Although no human or animal cases of EEE or West Nile have been reported so far, officials are concerned that these early findings of infected mosquitoes combined with the higher amount of mosquitoes in some areas may contribute to a serious outbreak. Last year, EEE was the most prevalent it had been since the 1950s, and although there were only 5 West Nile cases last year, 2018 saw an unprecedented 49 West Nile cases. According to Mass.gov, Massachusetts towns are all at low or remote risk for EEE, aside from Orange, Wendell, Athol, and New Salem which have moderate risk. All Massachusetts towns are at low risk for West Nile, as well. However, officials are urging the public to be cautious and use protection when outside during peak mosquito hours (dusk to dawn). For the most updated EEE and West Nile risk information, check out the Massachusetts Arbovirus Update page.
How do you prevent EEE and West Nile Virus?
On July 7, Governor Charlie Baker spoke about the discovery of EEE in mosquitoes in Massachusetts. “After Massachusetts experienced a significant outbreak of EEE last year, our administration has been taking proactive, early steps to prepare for the virus this year,” said Baker, “Especially as the commonwealth continues to confront the ongoing public health challenges associated with COVID-19.” A bill was filed in April to grant the administration more powers to coordinate statewide mosquito control response once the risk of mosquito-related illness increases. This bill has been approved in the Senate and will be voted on by the House soon.
However, the public doesn’t need to wait for this bill to pass in order to start reducing their risk of contracting EEE or West Nile. Your patients may be planning some outdoor activities such as camping or hiking, as these things can more easily be done while following social distancing guidelines. They can still do these activities safely, provided they take some precautions:
- Use bug spray that’s 30% DEET. Apply the spray according to the instructions on the label. Insect repellents with a DEET concentration of 30% or more shouldn’t be used, and a lesser concentration is necessary for children. Oil of lemon eucalyptus is also an option for younger children, but children under three should not be given DEET or oil of lemon eucalyptus.
- Wear long clothing. Long sleeves, pants, and socks will prevent mosquitoes from reaching the skin to bite. Long clothes are especially important for children under three, as they cannot be given insect repellent with DEET or oil of lemon eucalyptus.

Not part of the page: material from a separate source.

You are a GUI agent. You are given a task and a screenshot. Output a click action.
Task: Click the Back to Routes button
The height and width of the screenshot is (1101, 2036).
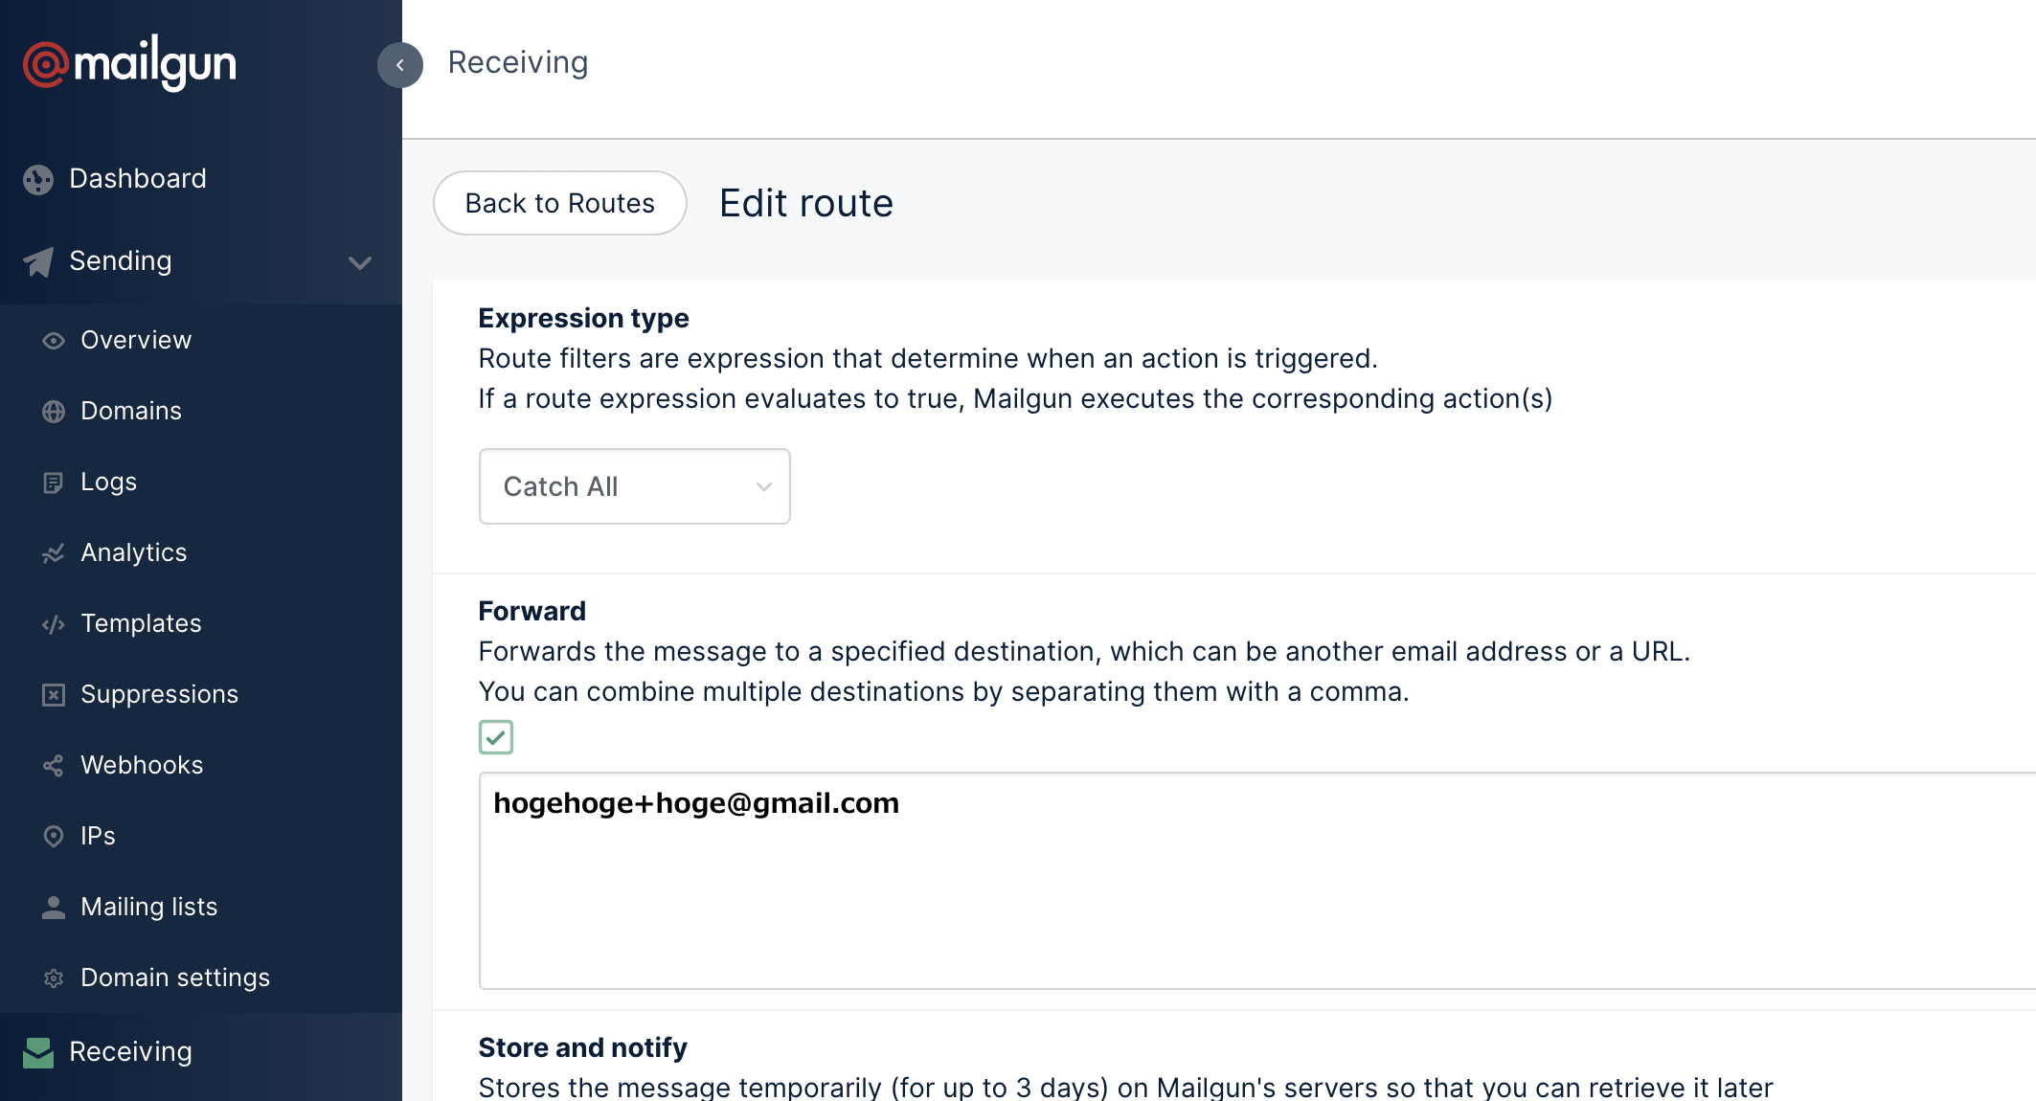[559, 203]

- Be aware of peak mosquito hours. Mosquitoes can bite at any time of day, but they are especially active between the hours of dusk and dawn. Your patients should either spend these hours indoors, or make sure that they’re taking the right precautions to protect against mosquitoes.
Even if your patients stay inside, they can reduce their risk by making sure that any window or door screens they have are in good condition and without holes to prevent mosquitoes from getting inside. They should also check their property for potential mosquito breeding grounds such as gutters, pools, and old tires. Gutters should be clean of debris that could clog them and trap water. Large pools should be covered and continuously treated and circulating, and kiddie pools should be turned over when not in use. Old tires should be covered or disposed.
In addition to these guidelines, encourage your patients to keep an eye on their local news. If infected mosquitoes are found in their area, their town or county may have additional recommendations for them to follow to prevent EEE and West Nile.